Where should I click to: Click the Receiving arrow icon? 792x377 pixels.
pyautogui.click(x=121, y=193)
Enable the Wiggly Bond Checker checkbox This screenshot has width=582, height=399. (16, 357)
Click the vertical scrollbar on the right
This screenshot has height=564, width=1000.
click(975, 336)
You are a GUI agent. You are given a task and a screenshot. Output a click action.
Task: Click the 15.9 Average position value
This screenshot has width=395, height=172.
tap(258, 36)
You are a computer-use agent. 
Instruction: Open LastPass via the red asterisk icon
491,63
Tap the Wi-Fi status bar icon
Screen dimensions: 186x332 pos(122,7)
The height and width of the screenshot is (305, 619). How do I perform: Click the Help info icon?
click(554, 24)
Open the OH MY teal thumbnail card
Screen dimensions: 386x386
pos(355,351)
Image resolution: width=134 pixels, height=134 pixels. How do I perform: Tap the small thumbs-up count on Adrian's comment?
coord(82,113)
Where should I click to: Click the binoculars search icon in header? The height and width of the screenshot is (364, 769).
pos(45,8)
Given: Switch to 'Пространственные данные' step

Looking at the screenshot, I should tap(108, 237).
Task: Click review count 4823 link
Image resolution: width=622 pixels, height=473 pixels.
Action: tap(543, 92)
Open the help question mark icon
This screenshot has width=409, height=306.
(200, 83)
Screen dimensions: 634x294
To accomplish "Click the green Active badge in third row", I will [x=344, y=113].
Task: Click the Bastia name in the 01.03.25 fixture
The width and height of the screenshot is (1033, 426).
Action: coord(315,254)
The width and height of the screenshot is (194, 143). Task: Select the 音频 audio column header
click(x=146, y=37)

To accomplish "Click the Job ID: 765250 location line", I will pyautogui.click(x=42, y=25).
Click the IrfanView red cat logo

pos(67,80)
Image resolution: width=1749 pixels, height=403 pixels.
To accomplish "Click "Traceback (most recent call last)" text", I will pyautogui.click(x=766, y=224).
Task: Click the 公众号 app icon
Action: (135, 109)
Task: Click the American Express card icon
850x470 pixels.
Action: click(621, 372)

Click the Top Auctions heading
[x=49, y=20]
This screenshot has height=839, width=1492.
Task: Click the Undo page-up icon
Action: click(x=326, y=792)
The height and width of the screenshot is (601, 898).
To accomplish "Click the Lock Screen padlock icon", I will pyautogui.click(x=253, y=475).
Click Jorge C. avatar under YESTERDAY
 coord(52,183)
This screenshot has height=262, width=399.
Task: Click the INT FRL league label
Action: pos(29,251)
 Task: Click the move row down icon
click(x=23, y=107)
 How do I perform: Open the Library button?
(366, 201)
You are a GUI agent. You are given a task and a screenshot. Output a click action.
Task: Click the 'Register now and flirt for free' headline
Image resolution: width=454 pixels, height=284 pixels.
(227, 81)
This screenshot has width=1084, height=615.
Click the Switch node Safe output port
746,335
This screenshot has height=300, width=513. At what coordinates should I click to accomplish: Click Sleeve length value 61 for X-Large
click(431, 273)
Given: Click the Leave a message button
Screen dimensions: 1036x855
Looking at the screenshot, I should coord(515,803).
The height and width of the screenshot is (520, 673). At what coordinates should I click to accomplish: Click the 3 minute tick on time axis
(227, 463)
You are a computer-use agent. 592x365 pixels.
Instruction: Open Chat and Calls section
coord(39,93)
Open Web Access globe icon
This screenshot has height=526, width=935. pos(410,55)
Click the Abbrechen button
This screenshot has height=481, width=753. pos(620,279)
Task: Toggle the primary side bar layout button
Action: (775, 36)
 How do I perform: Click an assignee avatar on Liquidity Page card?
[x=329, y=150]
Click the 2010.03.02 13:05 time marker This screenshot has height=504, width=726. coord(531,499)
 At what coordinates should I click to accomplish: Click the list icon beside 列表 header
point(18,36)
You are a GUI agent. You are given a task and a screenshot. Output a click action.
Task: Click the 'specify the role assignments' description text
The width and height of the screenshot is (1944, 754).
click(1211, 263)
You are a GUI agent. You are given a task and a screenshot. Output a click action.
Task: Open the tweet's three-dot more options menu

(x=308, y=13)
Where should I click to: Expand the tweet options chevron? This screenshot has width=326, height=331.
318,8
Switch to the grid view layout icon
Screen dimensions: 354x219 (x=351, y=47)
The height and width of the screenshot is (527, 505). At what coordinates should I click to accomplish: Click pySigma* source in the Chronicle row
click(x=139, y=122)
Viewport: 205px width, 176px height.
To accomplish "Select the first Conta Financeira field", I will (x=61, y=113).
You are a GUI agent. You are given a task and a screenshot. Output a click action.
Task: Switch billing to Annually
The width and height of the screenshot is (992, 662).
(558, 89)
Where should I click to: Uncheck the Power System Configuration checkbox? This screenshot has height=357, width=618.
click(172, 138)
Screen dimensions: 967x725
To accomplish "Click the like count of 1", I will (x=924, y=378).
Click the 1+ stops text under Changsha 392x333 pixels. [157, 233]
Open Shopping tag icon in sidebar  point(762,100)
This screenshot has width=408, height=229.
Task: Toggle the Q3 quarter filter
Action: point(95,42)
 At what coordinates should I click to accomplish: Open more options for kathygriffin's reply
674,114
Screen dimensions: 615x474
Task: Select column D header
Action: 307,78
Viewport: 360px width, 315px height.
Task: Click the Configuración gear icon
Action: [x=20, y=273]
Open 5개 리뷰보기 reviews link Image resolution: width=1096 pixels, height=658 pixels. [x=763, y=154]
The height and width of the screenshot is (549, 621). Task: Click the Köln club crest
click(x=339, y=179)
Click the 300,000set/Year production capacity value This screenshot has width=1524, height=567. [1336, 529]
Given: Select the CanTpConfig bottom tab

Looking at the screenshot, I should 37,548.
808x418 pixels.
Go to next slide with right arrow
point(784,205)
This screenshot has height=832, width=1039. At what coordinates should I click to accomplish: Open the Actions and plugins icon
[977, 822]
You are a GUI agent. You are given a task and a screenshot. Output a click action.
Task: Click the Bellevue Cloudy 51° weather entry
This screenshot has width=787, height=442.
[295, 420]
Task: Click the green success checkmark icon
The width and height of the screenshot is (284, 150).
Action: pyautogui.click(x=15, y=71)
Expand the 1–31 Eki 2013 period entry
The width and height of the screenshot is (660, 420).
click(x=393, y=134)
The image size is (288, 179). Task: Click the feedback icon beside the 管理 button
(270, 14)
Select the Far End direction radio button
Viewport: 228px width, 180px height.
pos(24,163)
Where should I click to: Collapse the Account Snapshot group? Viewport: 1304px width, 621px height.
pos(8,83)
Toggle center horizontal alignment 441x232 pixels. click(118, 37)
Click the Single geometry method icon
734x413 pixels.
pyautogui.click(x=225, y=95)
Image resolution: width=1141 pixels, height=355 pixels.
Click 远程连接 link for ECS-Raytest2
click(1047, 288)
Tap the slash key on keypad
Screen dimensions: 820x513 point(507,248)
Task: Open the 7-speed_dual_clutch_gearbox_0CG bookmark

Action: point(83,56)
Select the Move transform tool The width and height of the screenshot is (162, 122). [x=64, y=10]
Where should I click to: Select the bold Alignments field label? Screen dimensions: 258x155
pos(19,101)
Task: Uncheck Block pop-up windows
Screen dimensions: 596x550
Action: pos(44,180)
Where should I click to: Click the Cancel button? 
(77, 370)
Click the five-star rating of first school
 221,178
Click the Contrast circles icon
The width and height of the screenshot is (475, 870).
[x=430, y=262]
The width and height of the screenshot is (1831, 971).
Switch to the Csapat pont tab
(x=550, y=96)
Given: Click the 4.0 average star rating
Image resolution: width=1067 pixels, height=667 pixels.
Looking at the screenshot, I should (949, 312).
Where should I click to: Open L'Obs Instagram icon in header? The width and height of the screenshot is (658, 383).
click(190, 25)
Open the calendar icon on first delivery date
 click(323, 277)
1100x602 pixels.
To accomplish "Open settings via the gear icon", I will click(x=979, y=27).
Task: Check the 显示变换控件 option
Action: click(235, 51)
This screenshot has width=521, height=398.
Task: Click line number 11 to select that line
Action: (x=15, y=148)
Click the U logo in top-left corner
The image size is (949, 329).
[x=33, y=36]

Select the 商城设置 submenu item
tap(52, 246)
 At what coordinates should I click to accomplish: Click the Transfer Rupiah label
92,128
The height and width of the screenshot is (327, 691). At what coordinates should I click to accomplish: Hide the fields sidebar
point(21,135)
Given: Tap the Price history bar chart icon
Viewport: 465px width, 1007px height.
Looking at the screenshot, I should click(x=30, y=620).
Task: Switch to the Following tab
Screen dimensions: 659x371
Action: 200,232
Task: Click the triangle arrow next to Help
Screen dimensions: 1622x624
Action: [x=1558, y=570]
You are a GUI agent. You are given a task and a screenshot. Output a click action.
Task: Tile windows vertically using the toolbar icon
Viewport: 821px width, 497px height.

• [Problem] Look above for the line holding "Open the help question mark icon". Print it and every line after it, exactly, through the line holding "Task: Click the Bastia".

• [Task solution]
Open the help question mark icon
This screenshot has width=409, height=306.
(200, 83)
Screen dimensions: 634x294
To accomplish "Click the green Active badge in third row", I will [x=344, y=113].
Task: Click the Bastia name in the 01.03.25 fixture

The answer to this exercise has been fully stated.